The study authors noted limitations of the trial, such as how the entire cohort was not treated with a standardized protocol, which prevented the calculation of absolute rates of the primary outcomes for each prophylaxis strategy. In addition, relatively few very high-risk populations, such as patients with previous VTE, morbid obesity, and cancer, underwent randomization, so it is unknown how well each strategy would work in these groups, an accompanying editorial noted.
Nonetheless, “This large, randomized, double-blind trial is likely to be practice-changing, because the point estimates for the relative safety and efficacy of the two treatments are precise and the included patients represent a typical population undergoing joint-replacement surgery,” the editorialist wrote.

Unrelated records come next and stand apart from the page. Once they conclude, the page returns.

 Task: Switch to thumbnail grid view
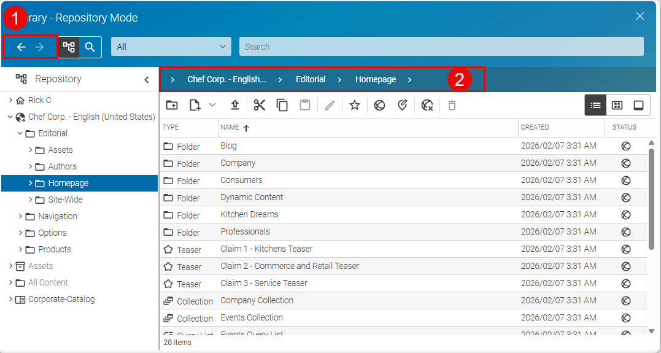(x=617, y=106)
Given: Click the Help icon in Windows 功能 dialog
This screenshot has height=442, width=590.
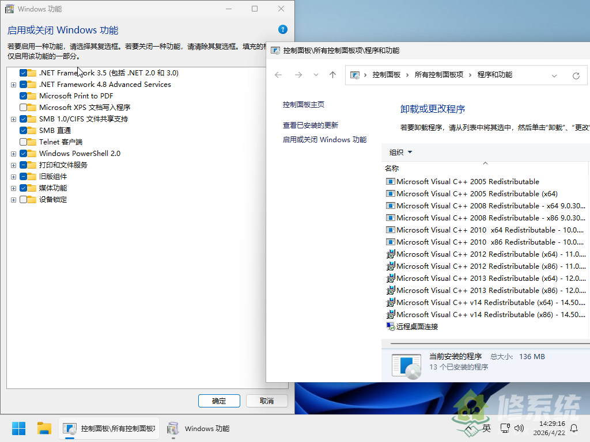Looking at the screenshot, I should coord(282,30).
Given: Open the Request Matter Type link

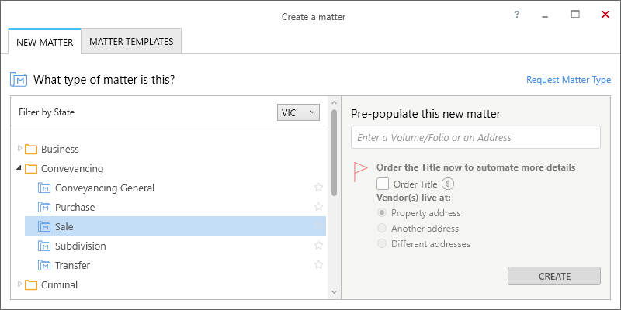Looking at the screenshot, I should (x=568, y=80).
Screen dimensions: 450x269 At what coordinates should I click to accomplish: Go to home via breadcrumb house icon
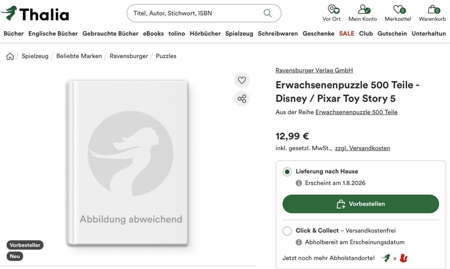coord(10,56)
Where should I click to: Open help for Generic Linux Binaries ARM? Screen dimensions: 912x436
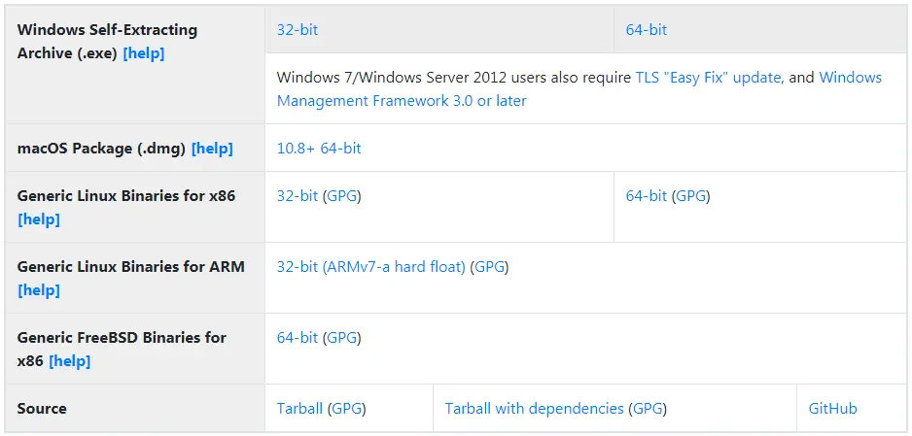coord(38,291)
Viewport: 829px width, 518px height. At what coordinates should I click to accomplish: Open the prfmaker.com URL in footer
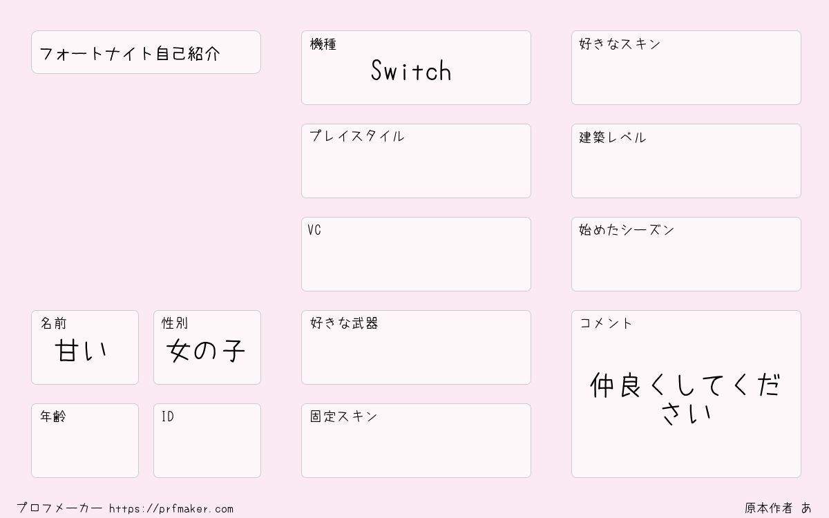tap(171, 509)
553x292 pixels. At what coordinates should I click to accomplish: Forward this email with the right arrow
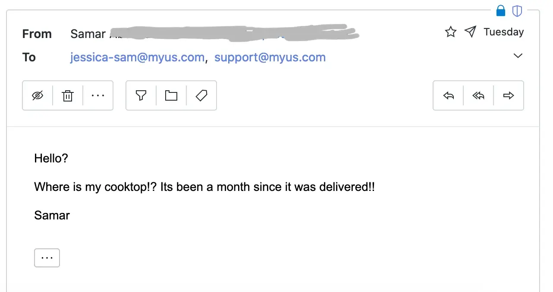pos(509,95)
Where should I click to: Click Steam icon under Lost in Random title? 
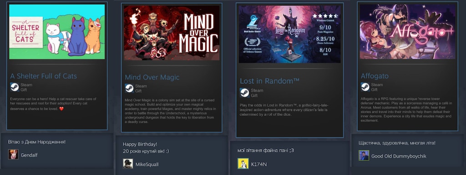click(244, 93)
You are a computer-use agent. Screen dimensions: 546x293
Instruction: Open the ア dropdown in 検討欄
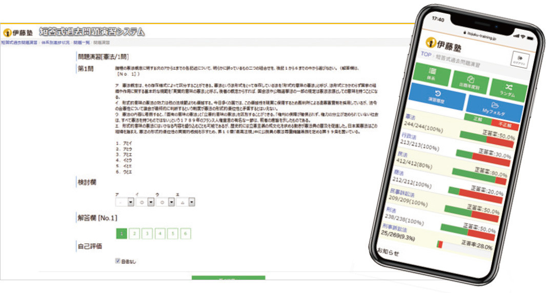tap(130, 202)
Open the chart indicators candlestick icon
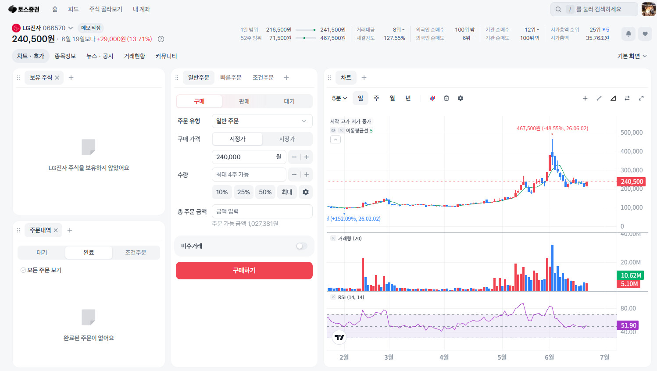The width and height of the screenshot is (657, 371). click(x=432, y=98)
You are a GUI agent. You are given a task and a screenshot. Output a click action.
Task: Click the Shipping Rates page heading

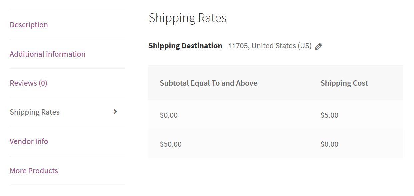[x=188, y=18]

Ethics consults associated with positive user experiences, shorter length of stay in ICU
Clinical ethics consultations in the ICU are associated with helpful, though stressful, experiences and greater consensus among surrogates and clinicians, as well as shorter ICU length of stay, a systematic review and meta-analysis found.
Researchers reviewed 16 studies, published from 1988 to 2015, that assessed outcomes after clinical ethics consultations took place in the ICU. Eight of the included studies were retrospective cohort studies and had low risk of bias, and seven studies were randomized controlled trials or prospective controlled cohorts, none of which had low risk of bias (largely because none blinded participants). Twelve (80%) of the studies were conducted in the U.S. Settings included medical, surgical, medical-surgical, trauma, oncologic, and cardiothoracic surgery ICUs.

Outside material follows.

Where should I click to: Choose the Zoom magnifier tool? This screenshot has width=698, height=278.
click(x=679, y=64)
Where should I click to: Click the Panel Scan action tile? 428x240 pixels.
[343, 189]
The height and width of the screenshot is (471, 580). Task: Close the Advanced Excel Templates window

Primary outcomes were user satisfaction or experience, resolution of conflict, and ability to make a clinical decision. Resource utilization (e.g., ICU length of stay) was a secondary outcome. Results were published online on Feb. 1 by Critical Care Medicine and appeared in the May issue.
Ethics consultations in the ICU were associated with a positive user experience (106 of 116 surrogates/patients and 283 of 319 clinicians found them helpful), although 113 of 431 family members and clinicians found them stressful. Among 194 clinical decision-making events in three studies, consensus was more frequently achieved with a consultation than without (odds ratio, 4.09; 95% CI, 1.01 to 16.55; P=0.05). In addition, ethics consultation was associated with lower resource utilization, including significantly decreased length of stay in the ICU for both surviving and nonsurviving patients (mean difference, −7.13 days; 95% CI, −11.24 to −3.03 days; P=0.007).
The authors noted limitations of their review, such as a limited sample, a lack of generalizability to non-ICU populations, and heterogeneity between studies. They added that the outcomes measured in the studies are limited and that future studies should use more specific process measures (e.g., a “Quality of Communication Index”) to assess the quality of ethics consultations.